Text extract -
++++++++
The larger the changesets are, the greater the risk of divergence and the more complicated the remediation may be.

If incompatibilities go unnoticed until late in the process, you can expect:

  • delayed releases
  • missed release schedules
  • flawed releases that must be rolled back
  • error reports from customers

These are common problems in corporate software development arising from the same underlying cause.

These issues don’t occur in single-developer projects or when a small, tight team works on a greenfield project. You simply don’t encounter these problems when only one group of people works on one codebase with a single changeset at a time.

People from small, nimble startups who join their first large corporate development team are unprepared for problems of scale. The same is true for university graduates who have mostly worked solo on class assignments or in small groups.

Integration problems are problems of scale.

Significant factors for these integration problems are:

  • The number of parallel changes
  • The size of each changeset
  • Deferring discovery of issues until it’s too late to recover gracefully

How To Reduce Difficulty

Limit The Number of Parallel Activities

Sharing a codebase across many teams requires finesses and solid product knowledge, but several time-honored approaches are used with some success.

  • Only do one thing to a product at a time. This is hard to do at scale, because growing the organization is typically only done so that you can achieve more than one thing at a time. However, if you can do only one thing at a time in one codebase, you eliminate all the chances for collision.
  • Only one small change per changeset Otherwise, you have several parallel activities to merge at once, and the chance of collisions and incompatibilities is increased. Individuals being focused results in more focused integration. This will mean more integrations, but each will be simpler.
  • Separate fixing work from new feature work can help minimize integration failures. Defects are (by nature) identified in existing code, whereas new features tend to involve creating new code. There may be some overlap, but it is minimized. Separating work this way may run counter to business priorities when the focus is on new features, and there is still a risk that some oversized core modules will receive conflicting changes.
  • Ensure that parallel features affect different areas of the codebase. Doing this requires intimate knowledge of the source code since things that seem unrelated in the eyes of users (and non-technical managers) may connect tightly in the codebase. This also may run counter to business priorities by delaying highly desired but risky, changes.
++++++++
Data section -
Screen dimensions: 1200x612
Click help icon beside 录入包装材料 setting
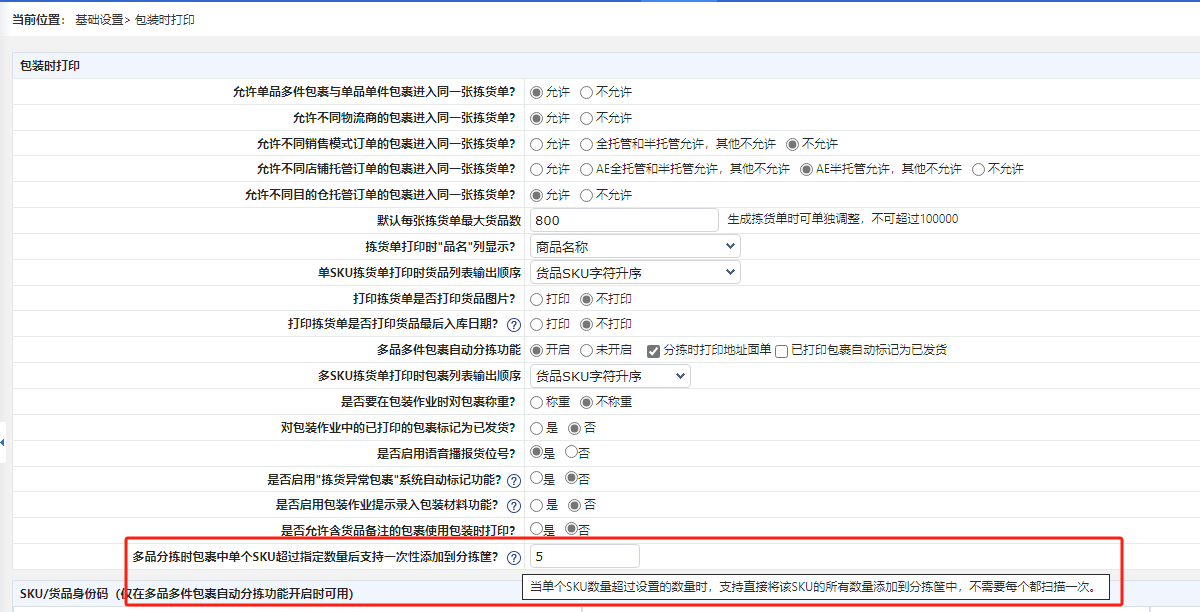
++++++++
Required work -
**1)** Decide whether each statement below agrees with the passage on software integration. Answer yes or no for each, quoting the deciding words from the passage. (a) Integration problems do not arise in single-developer projects. (b) The size of each changeset is named as a significant factor in integration problems. (c) Separating fixing work from new feature work removes all overlap between them.
**2)** Reproduce the passage on software integration between "These are common" and "are problems of scale.", inclusive, swapping "problems" for "difficulties".
**3)** Extend the passage on software integration with one or two paragraphs that pick up after its final sentence.

Results of the exercise -
**1)**
(a) Yes: "These issues don’t occur in single-developer projects"
(b) Yes: "The size of each changeset"
(c) No: "There may be some overlap, but it is minimized."

**2)**
These are common difficulties in corporate software development arising from the same underlying cause.

These issues don’t occur in single-developer projects or when a small, tight team works on a greenfield project. You simply don’t encounter these difficulties when only one group of people works on one codebase with a single changeset at a time.

People from small, nimble startups who join their first large corporate development team are unprepared for difficulties of scale. The same is true for university graduates who have mostly worked solo on class assignments or in small groups.

Integration difficulties are difficulties of scale.

**3)**
  • Limiting radial changes while implementing a feature can minimize merge collisions but also leaves the code with accumulated neglect (often called technical debt). There must be a follow-on task to return to the code and rationalize the design. This technique trades one set of technical risks for another, so be sure that you are solving the more troubling issue.
  • More modularity of design and the use of interfaces can help to make parts of the system independently modifiable. This is one of the useful features of Hexagonal Architecture.
  • While I have no significant experience in Event Driven Architecture, I am often told that it solves a lot of problems via modularity and repeatability, so that one can replace entire services without upset, and can run old versions of an app in parallel with new ones to judge readiness for switch-over.

Avoiding incompatible changesets is an attractive idea, but hard to achieve for management. It requires intimate knowledge of the code and a commitment to rationalizing the design after adding features.

I wouldn’t rely on trying to avoid the issue since doing so lacks safety.

Once a collision or incompatibility sneaks into the changeset, if you spot it, you pay the full price to remedy the situation.

Let’s see what else we can do either in addition or instead of avoiding the problem.

Reduce Period of Isolated Code Development

If we do less work between integrations, we have smaller changesets with a lower chance of collision. Less code also means less effort to isolate and correct a fault.

We can have smaller changesets if we break our features into smaller sub-features, each one a fully working subset of the planned, final result.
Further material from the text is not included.